Relation Extraction Models
Most previous models in this domain rely on features obtained by NLP tools such as part-ofspeech (POS) tagger, and named entity recognizers (NER). The famous pretrained BERT model (Devlin et al., 2018) has not been applied to relation classification, which relies not only on the information of the whole sentence but also on the information of the specific target entities. Lately, few researches that tried to improve the results of their previous were published.
BiLSTM with Attention using Latent Entity Typing (LET)
An end-to-end recurrent neural and entity-aware attention model with LET were published at 2019 — “Semantic relation classification via bidirectional lstm networks with entity-aware attention using latent entity typing”, proposed a method that uses high-level features and extract the important semantic information in the sentence for the prediction. This model utilizes entities and their latent types as features effectively. For example, tagged entity pairs could be powerful hints for the relation classification. This model create word representations using self attention mechanism in order to capture the context of sentences.

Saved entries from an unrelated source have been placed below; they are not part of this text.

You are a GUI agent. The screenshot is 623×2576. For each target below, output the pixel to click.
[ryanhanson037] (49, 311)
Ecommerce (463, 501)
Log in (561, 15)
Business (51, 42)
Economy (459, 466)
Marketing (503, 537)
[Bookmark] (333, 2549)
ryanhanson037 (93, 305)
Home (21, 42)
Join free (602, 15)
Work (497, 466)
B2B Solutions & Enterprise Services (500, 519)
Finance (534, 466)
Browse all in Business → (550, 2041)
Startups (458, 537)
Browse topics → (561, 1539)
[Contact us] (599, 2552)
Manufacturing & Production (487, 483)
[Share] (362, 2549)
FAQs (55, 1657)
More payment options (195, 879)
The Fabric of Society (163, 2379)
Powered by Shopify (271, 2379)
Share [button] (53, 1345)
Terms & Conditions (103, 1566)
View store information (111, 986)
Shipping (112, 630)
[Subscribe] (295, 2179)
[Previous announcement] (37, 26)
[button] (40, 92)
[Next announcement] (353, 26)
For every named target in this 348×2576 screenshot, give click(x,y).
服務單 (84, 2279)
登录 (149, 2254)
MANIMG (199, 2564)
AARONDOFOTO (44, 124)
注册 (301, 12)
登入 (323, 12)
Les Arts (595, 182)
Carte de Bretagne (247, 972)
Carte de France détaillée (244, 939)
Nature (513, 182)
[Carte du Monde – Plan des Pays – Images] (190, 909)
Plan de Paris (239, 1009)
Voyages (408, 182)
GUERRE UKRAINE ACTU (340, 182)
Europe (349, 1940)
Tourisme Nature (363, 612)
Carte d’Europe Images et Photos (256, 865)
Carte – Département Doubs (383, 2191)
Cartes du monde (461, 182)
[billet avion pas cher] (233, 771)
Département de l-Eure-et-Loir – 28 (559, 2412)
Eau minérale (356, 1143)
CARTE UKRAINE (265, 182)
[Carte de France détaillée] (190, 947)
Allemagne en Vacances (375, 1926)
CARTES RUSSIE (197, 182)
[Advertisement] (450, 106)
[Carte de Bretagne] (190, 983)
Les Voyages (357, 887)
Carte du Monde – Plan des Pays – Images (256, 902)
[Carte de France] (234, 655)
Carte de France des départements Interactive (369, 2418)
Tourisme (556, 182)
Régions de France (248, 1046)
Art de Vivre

As shown in the figure above, this model consists of four main components:
- Word Representation — converts each word in a sentence into vector representations that is called X.
- Self Attention — captures the meaning of the words considering the context.
- BLSTM — sequentially encodes the representations of self attention layer.
- Entity-aware Attention — calculates attention weights with respect to the entity pairs, word positions relative to these pairs, and their latent types obtained by LET. Then, the features are averaged along the time steps to produce the sentence-level features.
R-BERT
At 2019 another paper was published by Alibaba Group — Enriching Pre-trained Language Model with Entity Information for Relation Classification. The pretrained BERT model (Devlin et al., 2018) has not been applied to relation classification task. Thus, they added to the original pretrained BERT additional information from the target entities to adapt it for the relation classification problem. The target entities were padded with ‘$’ token for the first and # for the second, before they were inserted to the model for fine-tuning.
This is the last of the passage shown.